Baguio's Famous Haunts : The Diplomat Hotel, Laperal House and Casa Vallejo Hotel

October 23, 2013

Baguio is famous for many things, among them a reputation for being haunted. It is for one, a city rich with history and aged heritage sites. And we humans tend to attribute ghosts to the past.


Diplomat Hotel.
We like to be spooked, to be haunted. Baguio has all the right contraptions for that: the centuries-old structures that survived wars and catastrophes; the hair-raising cold weather, the slow-moving fog that looms over the city, the colossal pine trees that weed out of every crack and corner. They all make for a very conducive backdrop for a haunted city. 

Here are some of Baguio's most famous haunted places we recently visited.
  • The Diplomat Hotel
This two-storey 1911 structure atop Dominican Hill is one of the most famous stops for ghost seekers, usually after a tour of nearby Lourdes Grotto. Once a rest house for Dominican friars (hence the cross), it became a refugee camp during WWII and was bombed by the Japanese. 





Nearly thirty years after, it was transformed into a hotel managed by psychic healer Tony Agpaoa, whose terminal patients frequently boarded the hotel. His death in the 80s halted all operations, turning it into the abandoned, paint-chipped and ghostly hotel it is now.



Since then, residents have claimed to hear screams, clanking utensils and banging doors coming from the hotel. It is purported that these are the collective spirits of war prisoners, the terminally ill and all lost souls who have once made Diplomat their home. Others like our Manong Driver, claim it may be those of taxi drivers who were victims of murder and holdup along Diplomat Road (Apparently, robbery is rampant here especially during the night, and taxi drivers are the most common victims). University of Baguio students also told zis mom that a nurse recently dove to her death from the window on the second floor. 

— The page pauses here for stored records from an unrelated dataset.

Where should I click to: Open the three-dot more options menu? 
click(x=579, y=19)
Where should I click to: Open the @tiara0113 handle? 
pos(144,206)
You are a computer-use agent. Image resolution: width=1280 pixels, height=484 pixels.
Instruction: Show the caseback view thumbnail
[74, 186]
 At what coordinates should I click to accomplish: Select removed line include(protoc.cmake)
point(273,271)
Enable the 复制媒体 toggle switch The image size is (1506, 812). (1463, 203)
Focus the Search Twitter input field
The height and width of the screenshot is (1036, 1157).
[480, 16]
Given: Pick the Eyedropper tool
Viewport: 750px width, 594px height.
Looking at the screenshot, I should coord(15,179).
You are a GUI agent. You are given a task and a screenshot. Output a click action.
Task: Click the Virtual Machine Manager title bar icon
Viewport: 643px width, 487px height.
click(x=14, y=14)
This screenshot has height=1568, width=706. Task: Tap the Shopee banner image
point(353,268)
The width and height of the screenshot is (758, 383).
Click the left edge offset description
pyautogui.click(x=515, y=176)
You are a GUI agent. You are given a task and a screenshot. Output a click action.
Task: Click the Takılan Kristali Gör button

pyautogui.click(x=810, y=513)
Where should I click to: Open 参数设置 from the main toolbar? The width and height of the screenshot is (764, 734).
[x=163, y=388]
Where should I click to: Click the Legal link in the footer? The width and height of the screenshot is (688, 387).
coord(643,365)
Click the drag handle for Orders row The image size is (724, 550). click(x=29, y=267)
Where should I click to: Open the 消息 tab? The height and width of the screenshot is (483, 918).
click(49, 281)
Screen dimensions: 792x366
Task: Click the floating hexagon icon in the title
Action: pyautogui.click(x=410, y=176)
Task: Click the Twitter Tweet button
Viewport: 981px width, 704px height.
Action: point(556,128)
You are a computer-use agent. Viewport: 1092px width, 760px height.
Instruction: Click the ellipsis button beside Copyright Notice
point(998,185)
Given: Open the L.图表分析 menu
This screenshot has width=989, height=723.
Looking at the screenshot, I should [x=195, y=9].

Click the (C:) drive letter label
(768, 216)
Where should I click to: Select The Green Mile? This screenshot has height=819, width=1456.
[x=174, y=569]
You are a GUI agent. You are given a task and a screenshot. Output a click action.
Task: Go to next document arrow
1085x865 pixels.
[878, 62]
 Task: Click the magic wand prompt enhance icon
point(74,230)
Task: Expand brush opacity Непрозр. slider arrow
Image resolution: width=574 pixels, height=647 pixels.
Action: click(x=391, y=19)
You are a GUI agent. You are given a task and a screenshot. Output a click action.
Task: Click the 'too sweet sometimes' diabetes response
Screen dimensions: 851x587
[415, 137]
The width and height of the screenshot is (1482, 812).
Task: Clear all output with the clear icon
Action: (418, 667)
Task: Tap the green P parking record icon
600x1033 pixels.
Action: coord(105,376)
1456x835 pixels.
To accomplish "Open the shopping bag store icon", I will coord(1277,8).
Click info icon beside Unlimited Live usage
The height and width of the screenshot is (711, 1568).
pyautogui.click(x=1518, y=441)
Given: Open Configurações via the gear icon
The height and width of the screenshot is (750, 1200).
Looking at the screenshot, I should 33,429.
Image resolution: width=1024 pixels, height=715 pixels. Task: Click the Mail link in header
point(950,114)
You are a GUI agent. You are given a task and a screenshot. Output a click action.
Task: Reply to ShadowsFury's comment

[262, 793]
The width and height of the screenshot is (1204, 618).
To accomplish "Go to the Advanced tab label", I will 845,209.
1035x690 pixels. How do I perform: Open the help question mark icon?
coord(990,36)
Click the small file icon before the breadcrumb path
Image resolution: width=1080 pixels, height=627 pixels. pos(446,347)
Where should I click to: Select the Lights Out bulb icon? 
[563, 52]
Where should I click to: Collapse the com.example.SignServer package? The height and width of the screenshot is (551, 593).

An 80-million redevelopment plan to transform Diplomat Hotel into an event venue was proposed by the Baguio government last year. 


Spine-tingling factor: 5 out of 5

  • Laperal House
Laperal House, also known as The White House (or No. 4  Laperal), lies along Leonard Wood Road, just a few steps away from Teacher's Camp - itself a purported haunted institution in Baguio. 







It was once owned by the affluent Laperal family, and was seized by the Japanese during WWII. Rumor has it that the Laperal head of the family died here of an accident by the stairs, and he, along with the entire family and a girl in white frequenting the steps at the front porch, still lurk the premises to this day.


Stairs were a girl in white is said to be spotted at night.

Lookey at the window!

A few years back the house was purchased by PAL magnate Lucio Tan, and has since been 

transformed into a museum showcasing Art Deco and Igorot antiques. The exterior was refurbished but still remains eerie. If you wish to step inside, the house is open for exhibits on weekends. We went on a weekday and were allowed only to take photos from the outside by the caretakers.




Spine-tingling factor: 4 out of 5 (from the outside; might be higher if we actually went inside).

  • Casa Vallejo Hotel
Established in 1909, Casa Vallejo was once a pre-war dormitory, a Spanish-owned nook for the elite, and a German detention center before it was transformed into the beautiful boutique hotel it is now. The hotel is also one of only two structures left unscathed during the Baguio bombing in WWII. 



The large mirror at the lobby is said to be a portal to the other side, although when I looked all I saw were zits and freckles. The secluded and dark corridor leading to the ballroom is said to be haunted as well. Guests also claim to hear the sound of wood creaking on silent nights, though that could easily be due to Casa Vallejo's wooden architecture.


That mirror is said to be a portal to another world.
Haunted corridors?

Overall, no spooks felt here, just warm and welcoming vibe.